How can i extract the Table with a special tags along with the rest of the

izzmekaif · March 5, 2025, 5:54pm

So i am trying to extract a table out of my single paged OCR PDF which has a Table and some other paragraphs with Aspose OCR and Aspose PDF
Below is one code sample

[HttpPost("read-pdf-aspose")]
        public async Task<StandardResponse<string>> ReadPdfAspose([FromBody] PdfFilePathRequest request)
        {
            try
            {
                if (string.IsNullOrWhiteSpace(request.PdfFilePath))
                {
                    return new StandardResponse<string>
                    {
                        Status = false,
                        Message = "PDF file path cannot be empty."
                    };
                }

                // Create temporary directory for images
                string tempPath = Path.Combine(Path.GetTempPath(), Guid.NewGuid().ToString());
                Directory.CreateDirectory(tempPath);

                try
                {
                    // Load PDF document
                    using (Document pdfDocument = new Document(request.PdfFilePath))
                    {
                        // Initialize OCR engine
                        Aspose.OCR.AsposeOcr recognitionEngine = new Aspose.OCR.AsposeOcr();
                        StringBuilder extractedText = new StringBuilder();

                        // Process each page
                        for (int pageIndex = 1; pageIndex <= pdfDocument.Pages.Count; pageIndex++)
                        {
                            var page = pdfDocument.Pages[pageIndex];

                            // Save images from the page
                            for (int imgIndex = 1; imgIndex <= page.Resources.Images.Count; imgIndex++)
                            {
                                string imagePath = Path.Combine(tempPath, $"page_{pageIndex}_img_{imgIndex}.png");

                                // Extract and save the image
                                using (FileStream imageStream = new(imagePath, FileMode.Create))
                                {
                                    page.Resources.Images[imgIndex].Save(imageStream);
                                }

                                // Set up OCR for table detection
                                Aspose.OCR.OcrInput input = new Aspose.OCR.OcrInput(Aspose.OCR.InputType.SingleImage);
                                input.Add(imagePath);

                                // Configure to detect tables
                                Aspose.OCR.RecognitionSettings recognitionSettings = new Aspose.OCR.RecognitionSettings();
                                recognitionSettings.DetectAreasMode = Aspose.OCR.DetectAreasMode.TABLE;
                                recognitionSettings.LinesFiltration = true;

                                // Perform recognition
                                Aspose.OCR.OcrOutput results = recognitionEngine.Recognize(input, recognitionSettings);

                                // Collect recognized text
                                extractedText.AppendLine($"--- Table content from Page {pageIndex}, Image {imgIndex} ---");
                                foreach (Aspose.OCR.RecognitionResult result in results)

********

**CHALLENGE:**
Reproduce the Aspose OCR post word for word, everything from "How can i extract" down to "ReadPdfAspose([FromBody] PdfFilePathRequest request)".

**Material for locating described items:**
********

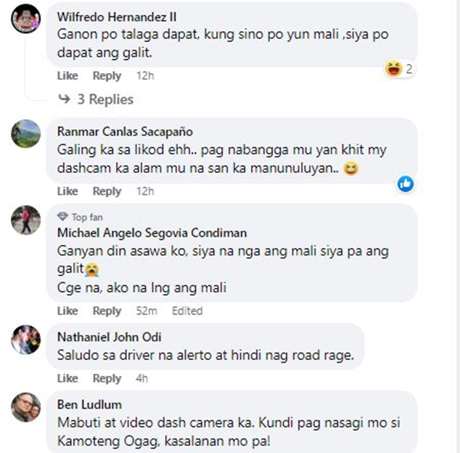Click the Top fan diamond badge
Screen dimensions: 460x453
pyautogui.click(x=63, y=217)
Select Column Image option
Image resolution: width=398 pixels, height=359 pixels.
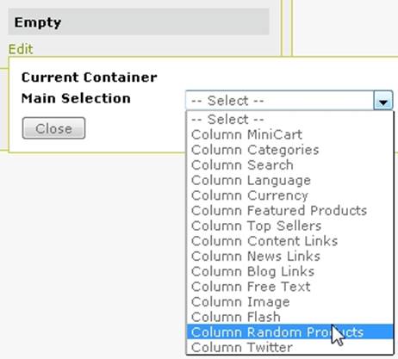point(289,302)
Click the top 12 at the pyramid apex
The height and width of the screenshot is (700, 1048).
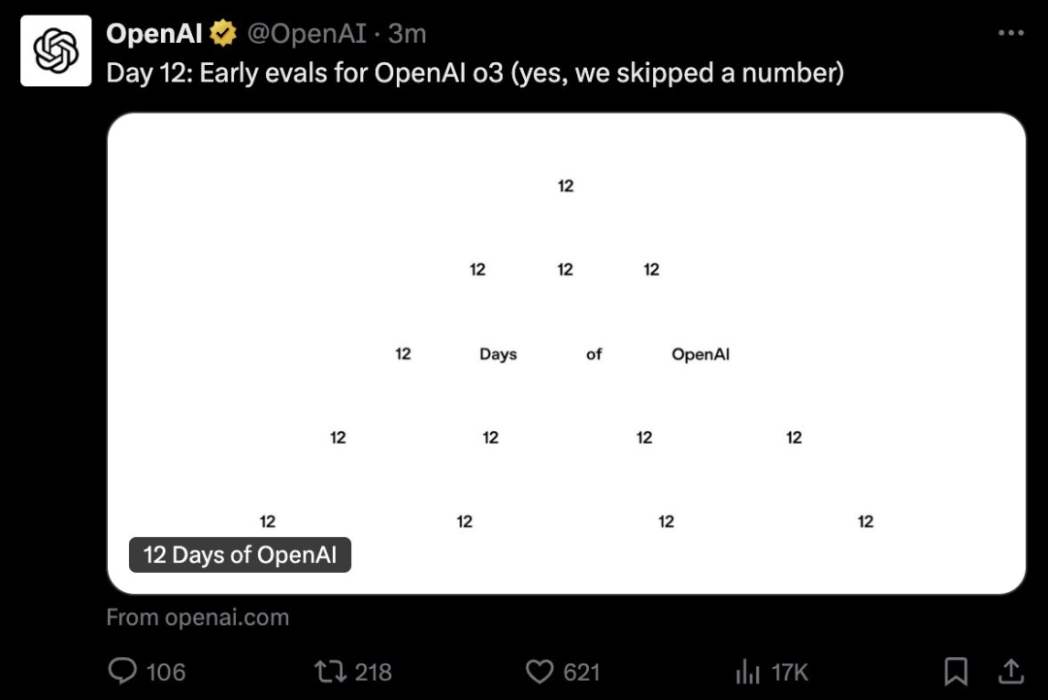[566, 185]
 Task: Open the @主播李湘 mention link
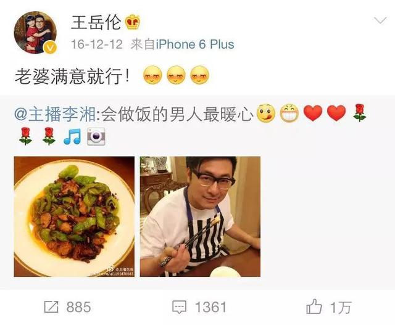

********

**OUTPUT FOR THIS EXERCISE:**
How can i extract the Table with a special tags along with the rest of the

izzmekaif · March 5, 2025, 5:54pm

So i am trying to extract a table out of my single paged OCR PDF which has a Table and some other paragraphs with Aspose OCR and Aspose PDF
Below is one code sample

[HttpPost("read-pdf-aspose")]
        public async Task<StandardResponse<string>> ReadPdfAspose([FromBody] PdfFilePathRequest request)